In the listing below, take the part that opens with the line containing "This screenshot has height=819, width=1456." and closes at the end of the listing, and write it out again with "Orders" changed to "Purchases" and nothing else altered. Give only that part and leave the pictures out.

◇ ◇ ◇ ◇ ◇

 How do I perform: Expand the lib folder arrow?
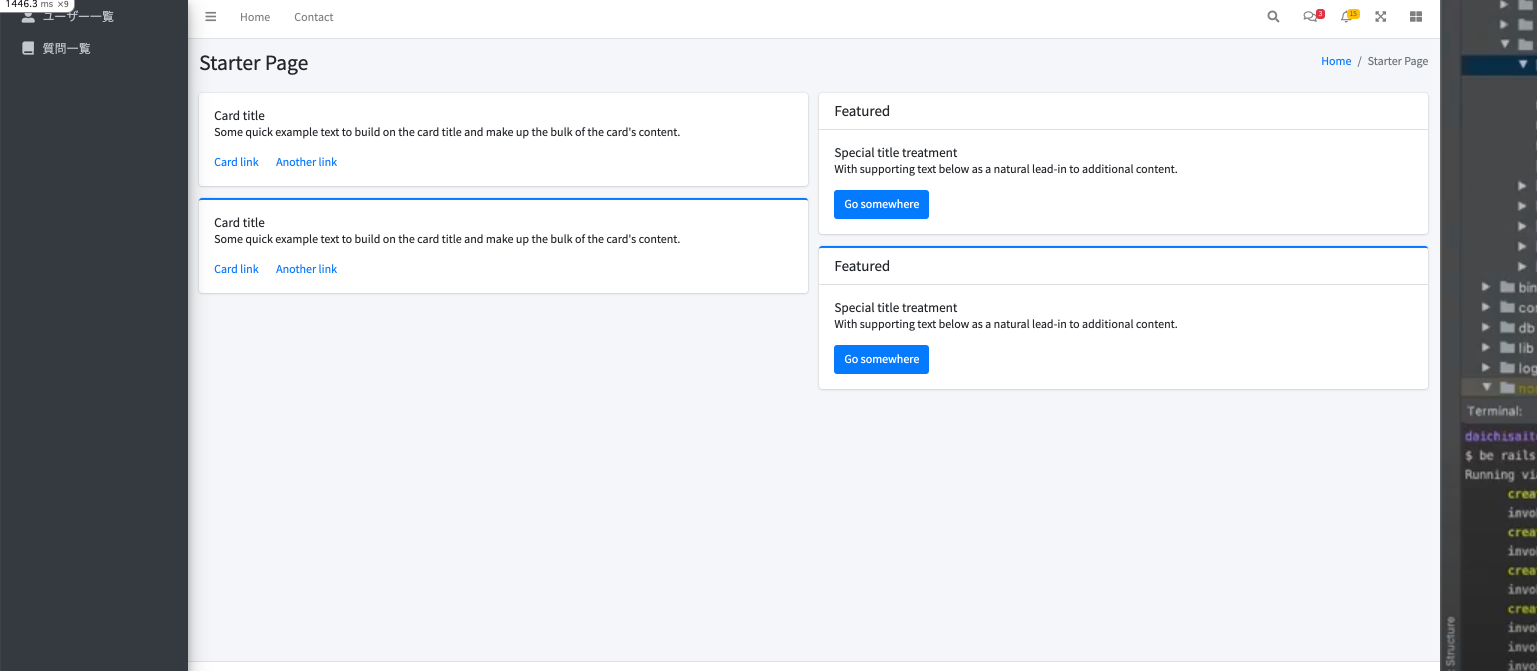coord(1487,348)
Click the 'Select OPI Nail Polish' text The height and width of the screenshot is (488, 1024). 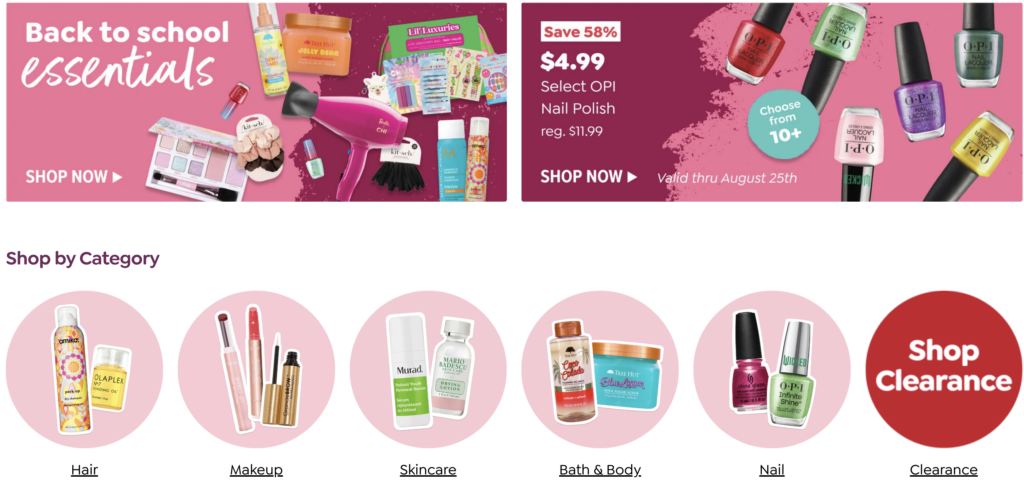point(578,97)
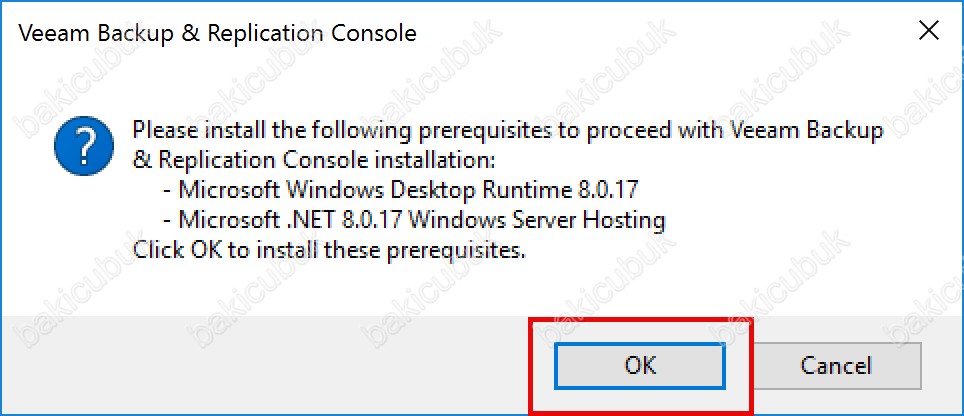Confirm prerequisite installation with OK
The width and height of the screenshot is (964, 416).
pos(639,366)
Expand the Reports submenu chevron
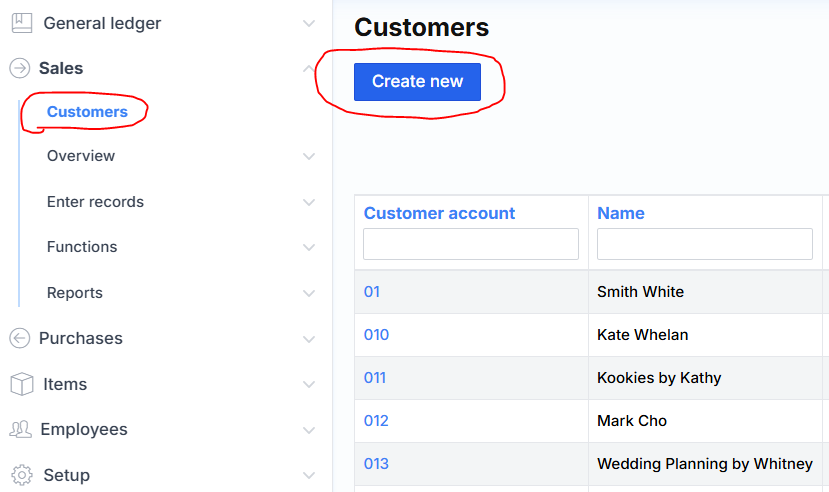 pyautogui.click(x=309, y=293)
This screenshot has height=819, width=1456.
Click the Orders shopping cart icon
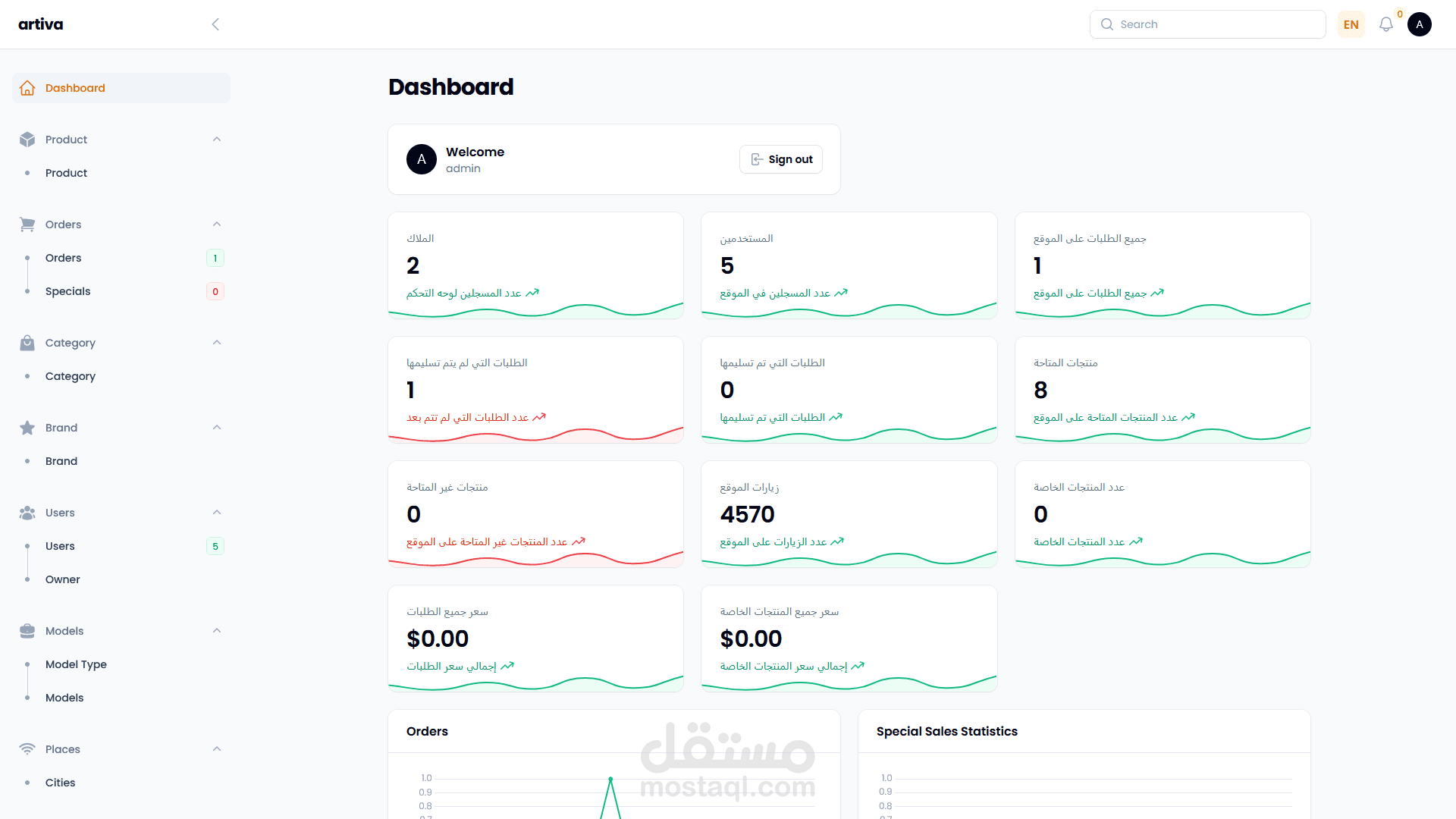(x=27, y=224)
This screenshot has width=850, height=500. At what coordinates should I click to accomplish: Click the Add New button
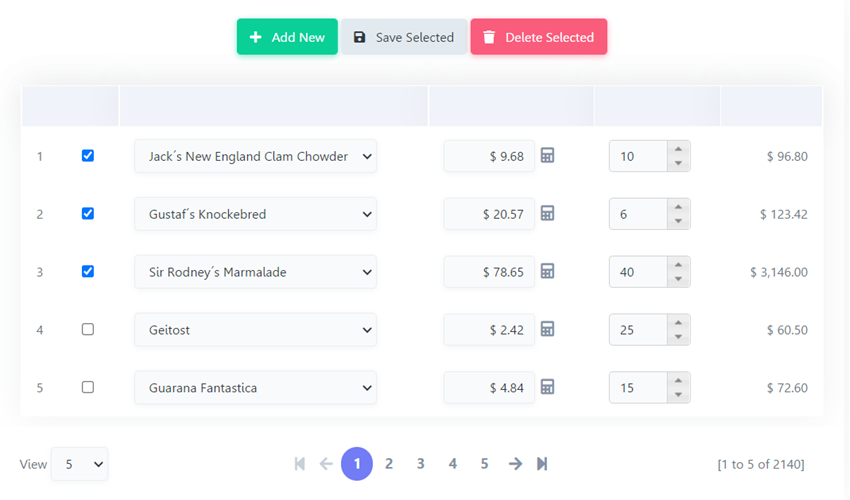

◇ ◇ ◇ ◇ ◇

» **Written answer**
This screenshot has height=819, width=1456.
Click the Purchases shopping cart icon
(x=27, y=224)
This screenshot has width=850, height=500. At what coordinates should I click to accomplish: Click the Add New button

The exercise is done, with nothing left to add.